• THE PROBLEM: Transcribe the data exactly. Pictures stay out.
┌─ INPUT FOR THIS TASK
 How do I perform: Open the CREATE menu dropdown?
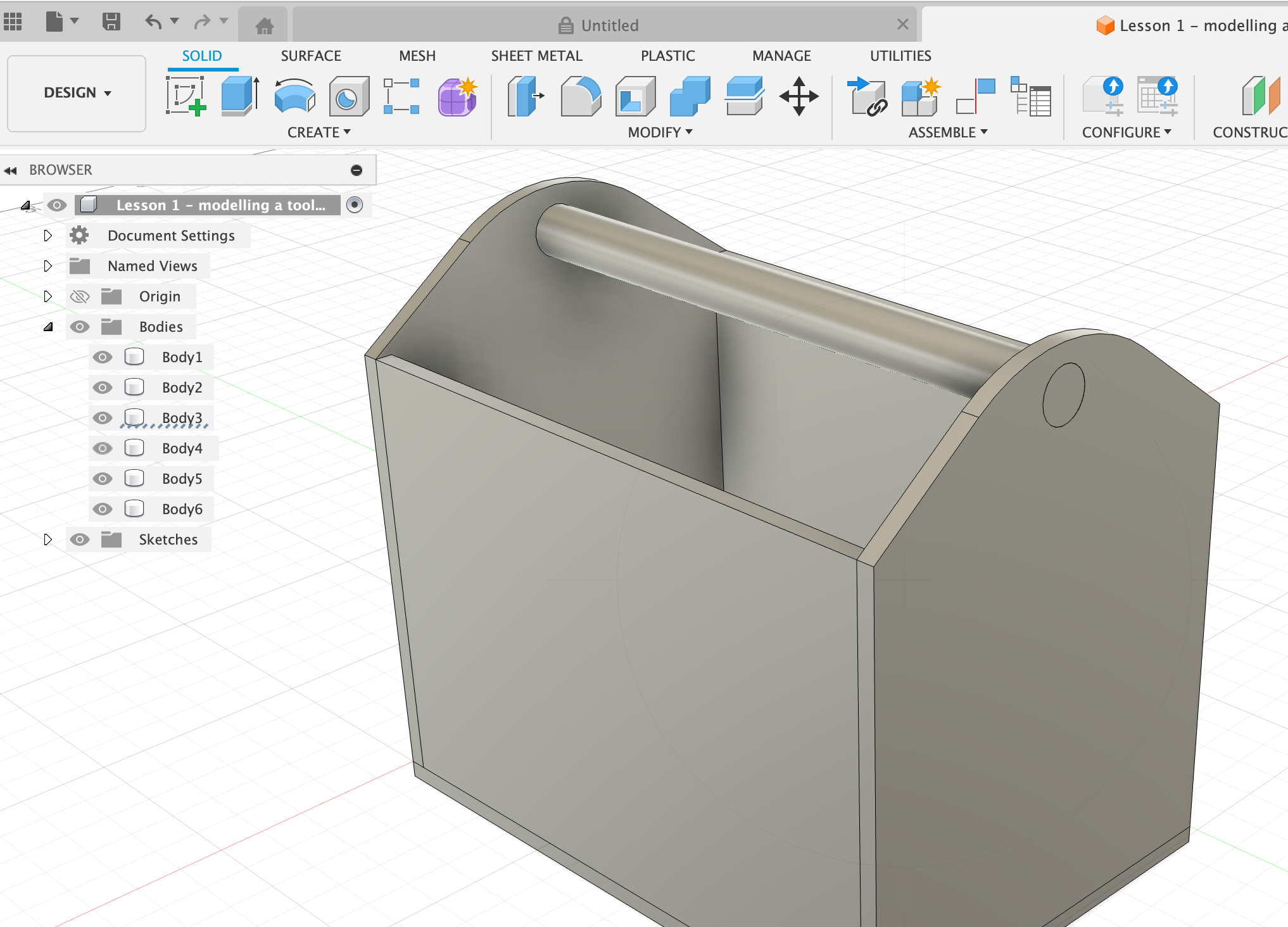319,132
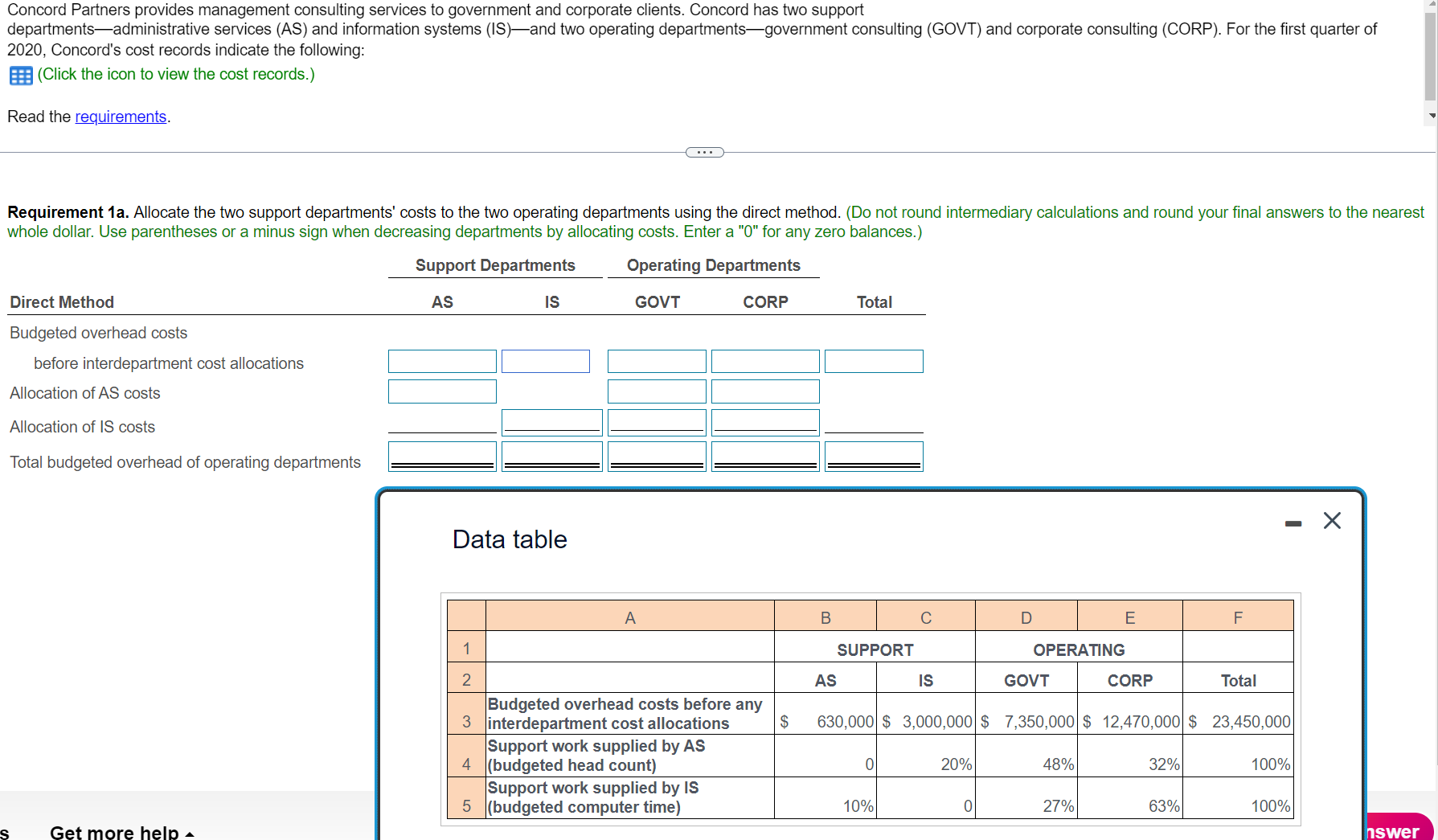Select CORP field in Allocation of IS costs row
This screenshot has height=840, width=1438.
[764, 421]
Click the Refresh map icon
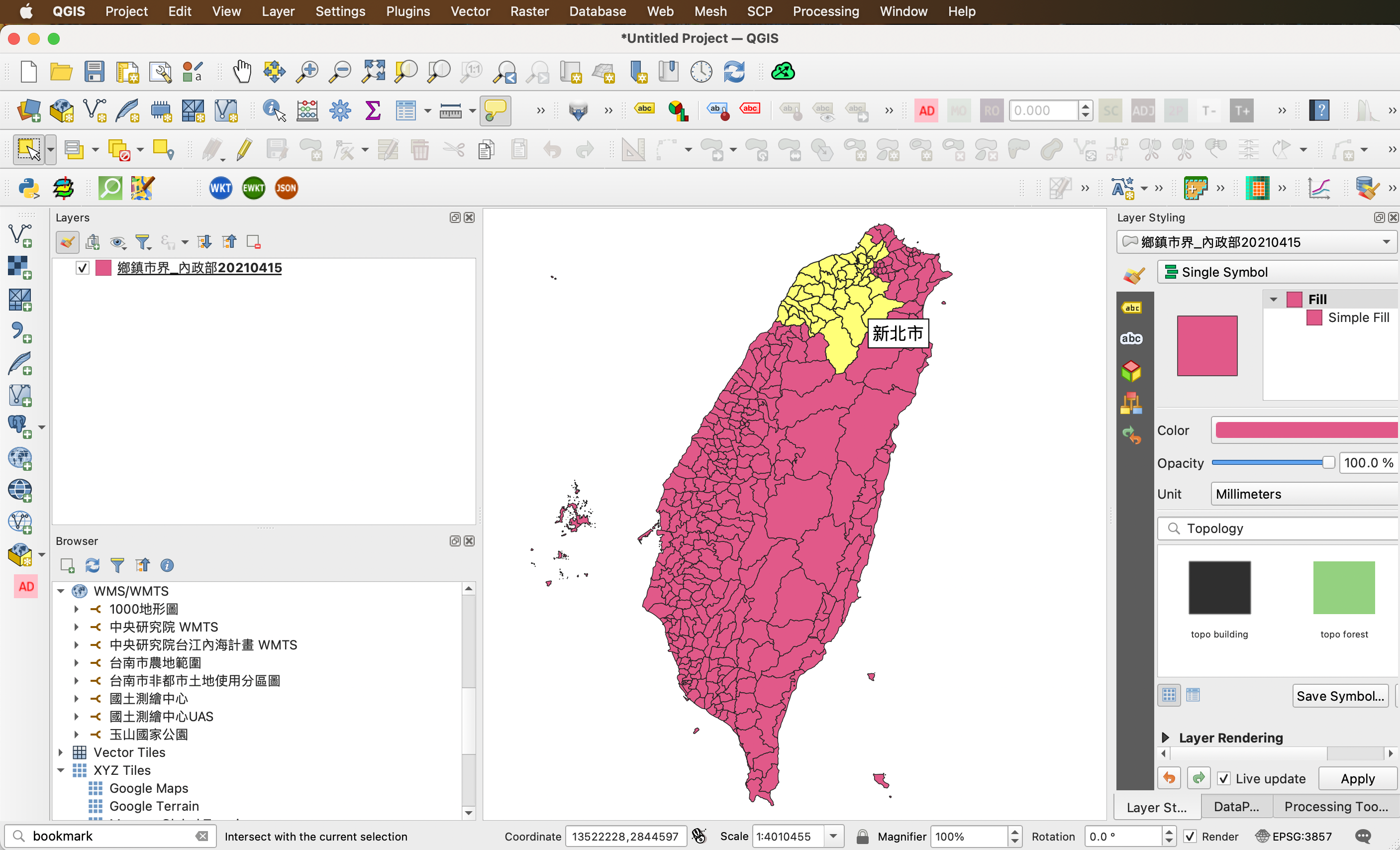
└─
• EXERCISE OUTPUT:
 How do I perform: Open the CREATE menu dropdown?
319,132
Select CORP field in Allocation of IS costs row
This screenshot has height=840, width=1438.
[764, 421]
Click the Refresh map icon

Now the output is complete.